:: RECORD SET ::

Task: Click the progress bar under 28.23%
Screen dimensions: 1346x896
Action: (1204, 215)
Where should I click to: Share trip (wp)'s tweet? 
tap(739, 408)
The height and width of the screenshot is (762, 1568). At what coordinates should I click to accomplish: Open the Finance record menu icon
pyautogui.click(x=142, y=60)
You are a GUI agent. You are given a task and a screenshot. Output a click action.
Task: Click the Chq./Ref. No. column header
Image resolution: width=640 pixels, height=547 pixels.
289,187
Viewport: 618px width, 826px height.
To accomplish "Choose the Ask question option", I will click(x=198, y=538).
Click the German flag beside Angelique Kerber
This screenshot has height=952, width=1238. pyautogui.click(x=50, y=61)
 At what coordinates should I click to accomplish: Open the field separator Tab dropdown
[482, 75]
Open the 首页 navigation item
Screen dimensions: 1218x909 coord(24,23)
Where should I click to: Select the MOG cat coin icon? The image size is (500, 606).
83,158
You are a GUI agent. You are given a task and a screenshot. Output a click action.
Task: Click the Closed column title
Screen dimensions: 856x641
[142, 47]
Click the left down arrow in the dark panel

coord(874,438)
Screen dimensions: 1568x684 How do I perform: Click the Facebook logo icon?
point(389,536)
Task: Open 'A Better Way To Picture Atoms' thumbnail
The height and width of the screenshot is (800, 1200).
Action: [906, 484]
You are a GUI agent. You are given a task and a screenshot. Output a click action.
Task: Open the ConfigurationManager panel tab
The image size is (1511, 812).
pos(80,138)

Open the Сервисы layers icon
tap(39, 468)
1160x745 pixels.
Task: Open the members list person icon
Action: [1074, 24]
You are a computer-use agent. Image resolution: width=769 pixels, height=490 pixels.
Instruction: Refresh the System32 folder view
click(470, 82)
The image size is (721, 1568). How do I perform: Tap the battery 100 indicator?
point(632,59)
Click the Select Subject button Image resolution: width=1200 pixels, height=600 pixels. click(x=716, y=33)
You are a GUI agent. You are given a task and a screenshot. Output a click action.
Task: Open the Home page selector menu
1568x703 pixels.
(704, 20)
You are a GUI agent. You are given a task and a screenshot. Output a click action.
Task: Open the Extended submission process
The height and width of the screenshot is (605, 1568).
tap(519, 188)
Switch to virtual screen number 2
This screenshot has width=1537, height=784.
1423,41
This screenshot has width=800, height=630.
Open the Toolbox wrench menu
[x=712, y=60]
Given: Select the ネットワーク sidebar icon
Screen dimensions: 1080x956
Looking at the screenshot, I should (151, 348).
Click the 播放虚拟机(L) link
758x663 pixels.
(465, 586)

:::

All of the entries above need to be set down again exactly.

Task: Click the progress bar under 28.23%
Screen dimensions: 1346x896
Action: (1204, 215)
Where should I click to: Share trip (wp)'s tweet? 
tap(739, 408)
The height and width of the screenshot is (762, 1568). At what coordinates should I click to accomplish: Open the Finance record menu icon
pyautogui.click(x=142, y=60)
You are a GUI agent. You are given a task and a screenshot. Output a click action.
Task: Click the Chq./Ref. No. column header
Image resolution: width=640 pixels, height=547 pixels.
289,187
Viewport: 618px width, 826px height.
To accomplish "Choose the Ask question option", I will click(x=198, y=538).
Click the German flag beside Angelique Kerber
This screenshot has height=952, width=1238. pyautogui.click(x=50, y=61)
 At what coordinates should I click to accomplish: Open the field separator Tab dropdown
[482, 75]
Open the 首页 navigation item
Screen dimensions: 1218x909 coord(24,23)
Where should I click to: Select the MOG cat coin icon? The image size is (500, 606).
83,158
You are a GUI agent. You are given a task and a screenshot. Output a click action.
Task: Click the Closed column title
Screen dimensions: 856x641
[142, 47]
Click the left down arrow in the dark panel

coord(874,438)
Screen dimensions: 1568x684 How do I perform: Click the Facebook logo icon?
point(389,536)
Task: Open 'A Better Way To Picture Atoms' thumbnail
The height and width of the screenshot is (800, 1200).
Action: [906, 484]
You are a GUI agent. You are given a task and a screenshot. Output a click action.
Task: Open the ConfigurationManager panel tab
The image size is (1511, 812).
pos(80,138)

Open the Сервисы layers icon
tap(39, 468)
1160x745 pixels.
Task: Open the members list person icon
Action: [1074, 24]
You are a computer-use agent. Image resolution: width=769 pixels, height=490 pixels.
Instruction: Refresh the System32 folder view
click(470, 82)
The image size is (721, 1568). How do I perform: Tap the battery 100 indicator?
point(632,59)
Click the Select Subject button Image resolution: width=1200 pixels, height=600 pixels. click(x=716, y=33)
You are a GUI agent. You are given a task and a screenshot. Output a click action.
Task: Open the Home page selector menu
1568x703 pixels.
(704, 20)
You are a GUI agent. You are given a task and a screenshot. Output a click action.
Task: Open the Extended submission process
The height and width of the screenshot is (605, 1568).
tap(519, 188)
Switch to virtual screen number 2
This screenshot has width=1537, height=784.
1423,41
This screenshot has width=800, height=630.
Open the Toolbox wrench menu
[x=712, y=60]
Given: Select the ネットワーク sidebar icon
Screen dimensions: 1080x956
Looking at the screenshot, I should (151, 348).
Click the 播放虚拟机(L) link
758x663 pixels.
(465, 586)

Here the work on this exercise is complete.